TASK MATERIAL =
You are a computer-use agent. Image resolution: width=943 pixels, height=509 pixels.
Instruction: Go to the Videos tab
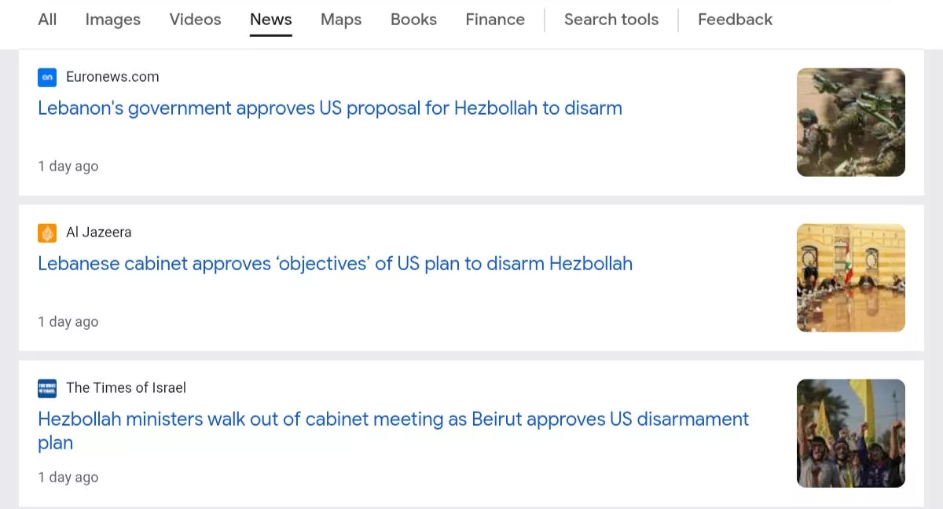196,20
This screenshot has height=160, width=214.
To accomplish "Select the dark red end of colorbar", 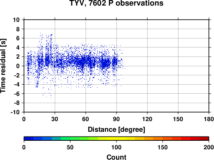I will click(x=204, y=139).
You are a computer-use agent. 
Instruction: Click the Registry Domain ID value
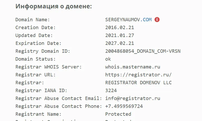143,51
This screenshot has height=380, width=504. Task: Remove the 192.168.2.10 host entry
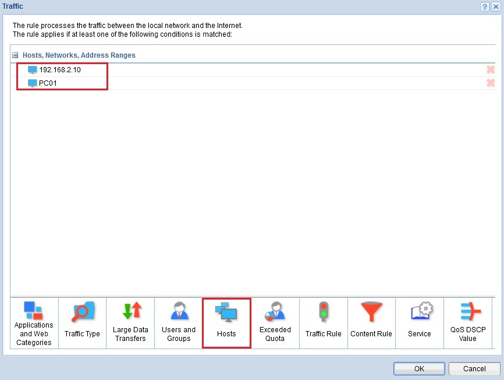491,70
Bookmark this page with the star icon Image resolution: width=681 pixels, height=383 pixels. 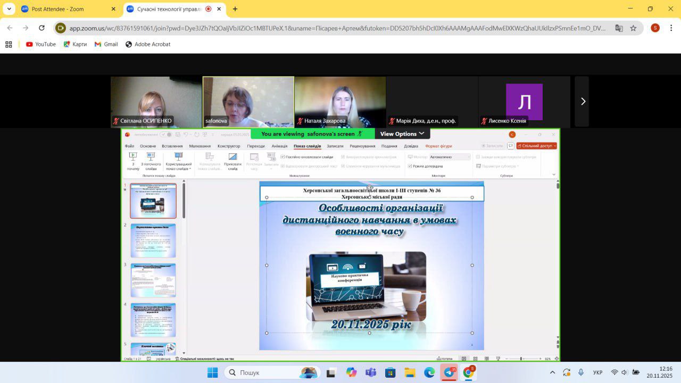[x=633, y=28]
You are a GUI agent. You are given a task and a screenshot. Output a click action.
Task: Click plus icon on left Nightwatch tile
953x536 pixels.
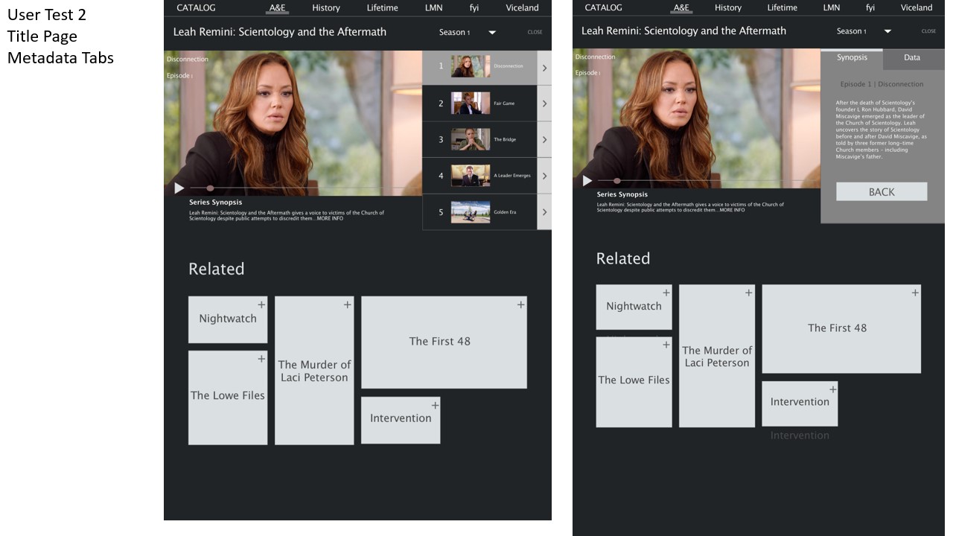(261, 304)
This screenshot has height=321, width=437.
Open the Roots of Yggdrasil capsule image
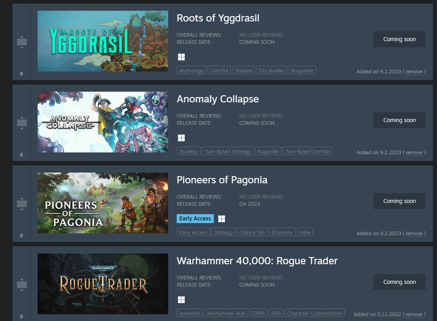(x=103, y=41)
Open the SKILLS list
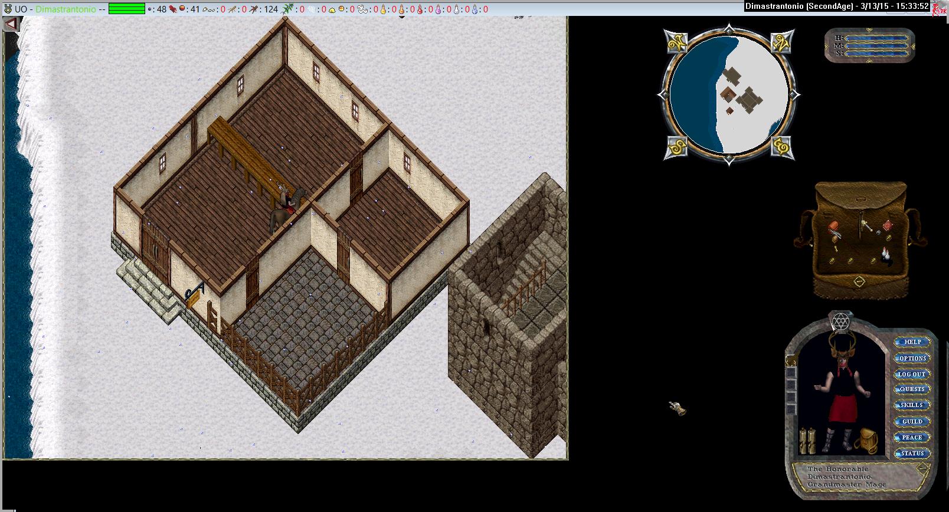The image size is (949, 512). 912,405
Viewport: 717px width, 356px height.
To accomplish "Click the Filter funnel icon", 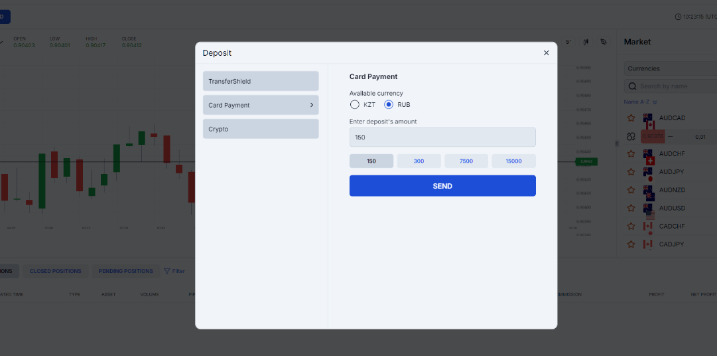I will [x=167, y=271].
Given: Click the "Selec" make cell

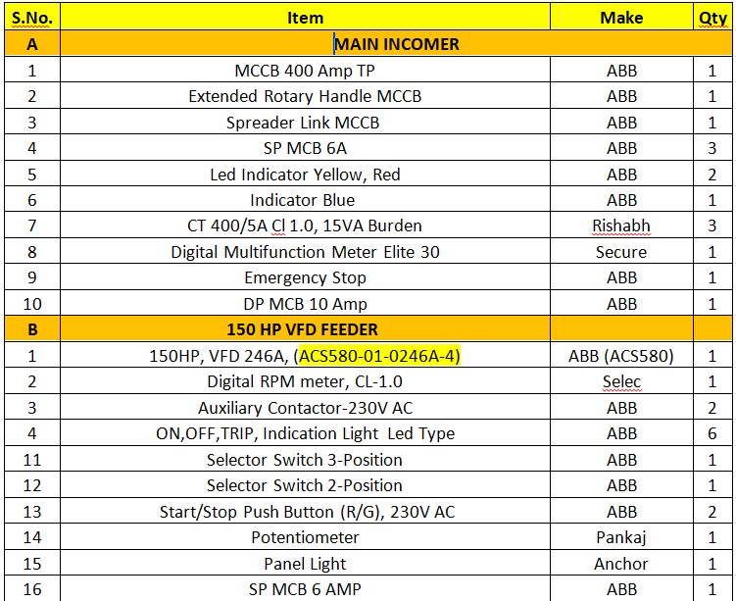Looking at the screenshot, I should 621,381.
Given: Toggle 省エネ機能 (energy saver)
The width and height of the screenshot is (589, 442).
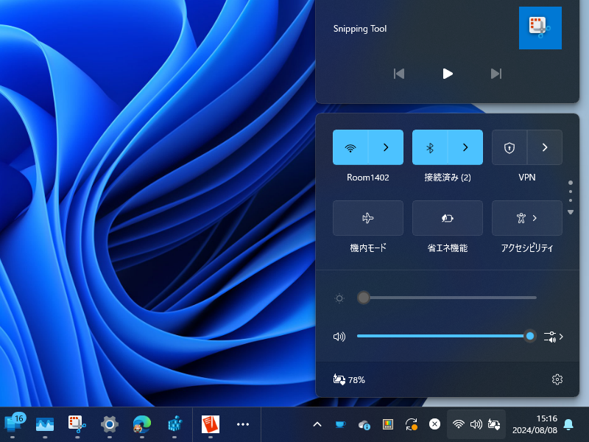Looking at the screenshot, I should tap(447, 218).
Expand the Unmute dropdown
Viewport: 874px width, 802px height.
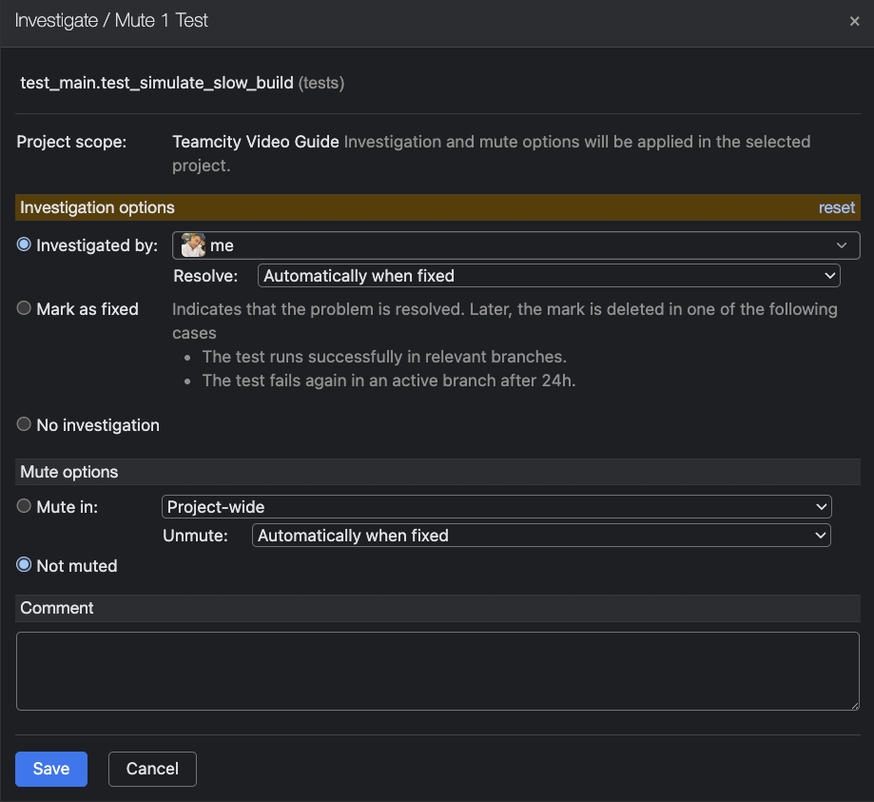(540, 536)
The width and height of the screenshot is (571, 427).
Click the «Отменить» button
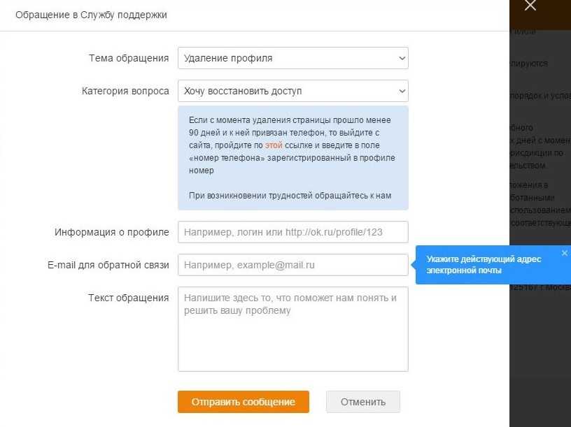pyautogui.click(x=362, y=402)
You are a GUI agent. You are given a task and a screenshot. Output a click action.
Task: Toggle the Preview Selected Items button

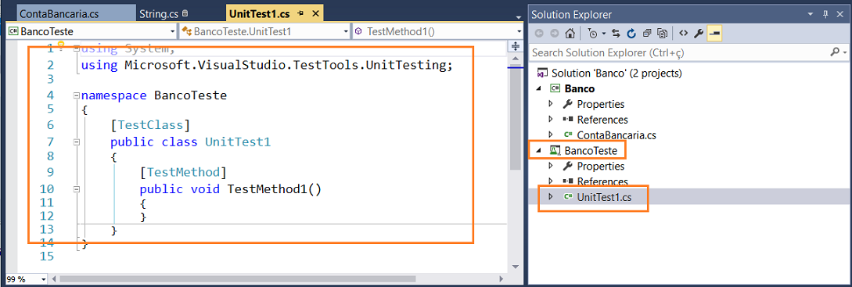(714, 34)
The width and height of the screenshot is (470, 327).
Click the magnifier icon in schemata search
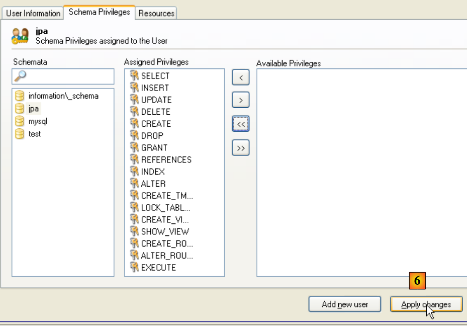coord(21,76)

WORK ITEM = Nothing but lines that contain "agent" should appear in the answer. Copy each from the records.

ANSWER BOX =
You are a computer-use agent. Image resolution: width=943 pixels, height=509 pixels.
You are a computer-use agent. 
You are a GUI agent. You are given a task and a screenshot. Output a click action.
You are a GUI agent. You are given a task and a screenshot. Output a click action.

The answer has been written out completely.